[Element and text location data]
+===+

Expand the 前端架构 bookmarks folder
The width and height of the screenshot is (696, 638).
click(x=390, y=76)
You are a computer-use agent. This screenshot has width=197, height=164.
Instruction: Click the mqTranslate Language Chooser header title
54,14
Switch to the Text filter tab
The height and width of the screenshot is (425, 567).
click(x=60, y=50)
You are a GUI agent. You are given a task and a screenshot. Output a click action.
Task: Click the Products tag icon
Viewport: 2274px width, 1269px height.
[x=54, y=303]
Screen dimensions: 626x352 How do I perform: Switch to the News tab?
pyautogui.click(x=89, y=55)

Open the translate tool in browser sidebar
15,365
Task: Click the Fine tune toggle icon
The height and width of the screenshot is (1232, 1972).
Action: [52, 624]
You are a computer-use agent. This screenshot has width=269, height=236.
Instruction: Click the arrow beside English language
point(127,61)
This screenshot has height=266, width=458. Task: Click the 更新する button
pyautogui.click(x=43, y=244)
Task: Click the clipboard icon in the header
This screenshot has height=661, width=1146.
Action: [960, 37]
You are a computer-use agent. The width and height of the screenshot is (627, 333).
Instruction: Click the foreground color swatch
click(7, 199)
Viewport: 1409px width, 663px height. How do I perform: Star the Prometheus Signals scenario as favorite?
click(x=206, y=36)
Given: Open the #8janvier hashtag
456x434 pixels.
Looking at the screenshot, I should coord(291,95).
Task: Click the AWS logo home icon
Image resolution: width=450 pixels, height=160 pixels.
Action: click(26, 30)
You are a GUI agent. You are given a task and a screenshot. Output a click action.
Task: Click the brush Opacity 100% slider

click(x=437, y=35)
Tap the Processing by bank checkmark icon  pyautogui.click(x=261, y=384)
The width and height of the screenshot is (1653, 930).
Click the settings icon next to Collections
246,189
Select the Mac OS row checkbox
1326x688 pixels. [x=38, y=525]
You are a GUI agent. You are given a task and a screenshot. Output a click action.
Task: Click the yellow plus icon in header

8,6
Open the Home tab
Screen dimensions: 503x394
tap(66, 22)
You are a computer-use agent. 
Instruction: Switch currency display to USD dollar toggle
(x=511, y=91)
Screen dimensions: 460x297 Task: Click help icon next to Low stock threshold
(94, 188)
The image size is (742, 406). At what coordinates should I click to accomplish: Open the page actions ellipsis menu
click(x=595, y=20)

+===+

Write out all of the rows above, reproducing each line without any changes.

Expand the 前端架构 bookmarks folder
The width and height of the screenshot is (696, 638).
click(x=390, y=76)
You are a computer-use agent. This screenshot has width=197, height=164.
Instruction: Click the mqTranslate Language Chooser header title
54,14
Switch to the Text filter tab
The height and width of the screenshot is (425, 567).
click(x=60, y=50)
You are a GUI agent. You are given a task and a screenshot. Output a click action.
Task: Click the Products tag icon
Viewport: 2274px width, 1269px height.
[x=54, y=303]
Screen dimensions: 626x352 How do I perform: Switch to the News tab?
pyautogui.click(x=89, y=55)

Open the translate tool in browser sidebar
15,365
Task: Click the Fine tune toggle icon
The height and width of the screenshot is (1232, 1972).
Action: [52, 624]
You are a computer-use agent. This screenshot has width=269, height=236.
Instruction: Click the arrow beside English language
point(127,61)
This screenshot has height=266, width=458. Task: Click the 更新する button
pyautogui.click(x=43, y=244)
Task: Click the clipboard icon in the header
This screenshot has height=661, width=1146.
Action: [960, 37]
You are a computer-use agent. The width and height of the screenshot is (627, 333).
Instruction: Click the foreground color swatch
click(7, 199)
Viewport: 1409px width, 663px height. How do I perform: Star the Prometheus Signals scenario as favorite?
click(x=206, y=36)
Given: Open the #8janvier hashtag
456x434 pixels.
Looking at the screenshot, I should coord(291,95).
Task: Click the AWS logo home icon
Image resolution: width=450 pixels, height=160 pixels.
Action: click(26, 30)
You are a GUI agent. You are given a task and a screenshot. Output a click action.
Task: Click the brush Opacity 100% slider

click(x=437, y=35)
Tap the Processing by bank checkmark icon  pyautogui.click(x=261, y=384)
The width and height of the screenshot is (1653, 930).
Click the settings icon next to Collections
246,189
Select the Mac OS row checkbox
1326x688 pixels. [x=38, y=525]
You are a GUI agent. You are given a task and a screenshot. Output a click action.
Task: Click the yellow plus icon in header

8,6
Open the Home tab
Screen dimensions: 503x394
tap(66, 22)
You are a computer-use agent. 
Instruction: Switch currency display to USD dollar toggle
(x=511, y=91)
Screen dimensions: 460x297 Task: Click help icon next to Low stock threshold
(94, 188)
The image size is (742, 406). At what coordinates should I click to accomplish: Open the page actions ellipsis menu
click(x=595, y=20)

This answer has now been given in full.